+++ Fragmento para leer +++

Me he levantado raro. Ayer me quedé hasta las tantas comiendo palomitas y viendo capítulos de 24. Y pasa lo que pasa. Había quedado para entrenar con Chris y he llegado tarde y de un humor extraño. Menos mal que me río mucho con él y hemos desdramatizado lo del señor del rugby, al que supongo (por la cuenta que me trae) metidito en un avión a Lisboa. A ver si le cantan un fado cuando llegue a casa y se relaja un poco. Que estas intensidades me dejan atascado.
Vuelvo a casa a dejar la bolsa del gym y a contestar un montón de correos que llevo atrasados. Hoy es el día oficial de la pereza en casa. Incluso le miro a Sam con cara de «ya podías hacerme de secretario» y él me mira con cara de «sin latitas no hay paraíso». Y es que tener un gato que se comporta como un adolescente macarra es un poco estresante a veces.

+++ Datos para procesar +++

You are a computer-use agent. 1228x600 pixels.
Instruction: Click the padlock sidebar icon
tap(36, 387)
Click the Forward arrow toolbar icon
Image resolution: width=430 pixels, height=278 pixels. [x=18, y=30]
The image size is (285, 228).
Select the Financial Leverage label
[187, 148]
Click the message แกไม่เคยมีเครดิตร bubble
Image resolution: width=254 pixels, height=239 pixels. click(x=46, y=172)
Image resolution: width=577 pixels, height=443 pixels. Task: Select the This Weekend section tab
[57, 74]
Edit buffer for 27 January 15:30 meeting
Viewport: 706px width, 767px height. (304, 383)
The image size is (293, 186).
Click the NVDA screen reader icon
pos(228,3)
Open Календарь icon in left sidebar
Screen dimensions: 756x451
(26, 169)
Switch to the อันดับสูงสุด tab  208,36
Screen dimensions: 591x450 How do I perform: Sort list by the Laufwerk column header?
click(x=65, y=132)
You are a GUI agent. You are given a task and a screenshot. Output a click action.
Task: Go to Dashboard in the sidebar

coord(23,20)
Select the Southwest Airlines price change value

+++

**Tus tareas**
1/ Reproduce tal cual todo lo que hay en las entradas desde la línea que contiene "The image size is (293, 186)." hasta el final de las entradas, ambos extremos incluidos.
2/ Prosigue el fragmento sobre el día de pereza en casa a partir de donde se interrumpe.
El fragmento sobre el día de pereza en casa y las entradas no guardan relación entre sí.

**Soluciones**
1/
The image size is (293, 186).
Click the NVDA screen reader icon
pos(228,3)
Open Календарь icon in left sidebar
Screen dimensions: 756x451
(26, 169)
Switch to the อันดับสูงสุด tab  208,36
Screen dimensions: 591x450 How do I perform: Sort list by the Laufwerk column header?
click(x=65, y=132)
You are a GUI agent. You are given a task and a screenshot. Output a click action.
Task: Go to Dashboard in the sidebar

coord(23,20)
Select the Southwest Airlines price change value

2/
De ahí me voy al rodaje del nuevo videoclip de Lanka. Muchos de ustedes quizá no lo sepan, pero durante muchos años fui productor y compositor musical. Y las pasadas navidades conocí a Lanka y me dijo que quería que yo le escribiera y le produjera el primer single de su nuevo disco. Y lo hice y supongo que dentro de poco escucharán la canción. Y en medio del rodaje, al escuchar el playback he caído en la cuenta de que la letra de la canción me hace mal. Muy discretamente les he dicho que me salía del plató y he salido a un patio interior. Me he fumado un cigarro y he intentado dejar la mente en blanco. A todos nos persiguen nuestras palabras, y la letra de esa canción me persigue especialmente hoy. No la quiero escuchar. Ni de coña.
Les digo que volveré por la tarde y pillo un taxi para ir a comer con mi amiga Janneth. En el taxi saco el iPod y me pongo la canción. Los miedos hay que enfrentarlos. Como llevo unas gafas de esas de folclórica en el aeropuerto, el taxista no se da cuenta de que lloro un poco. Y creo que es la primera vez que lloro en mucho tiempo y, por lo tanto, estoy a un paso de caer en lo de Raquel Bollo. Y ese pensamiento me aterra tanto que se me corta la lágrima de golpe.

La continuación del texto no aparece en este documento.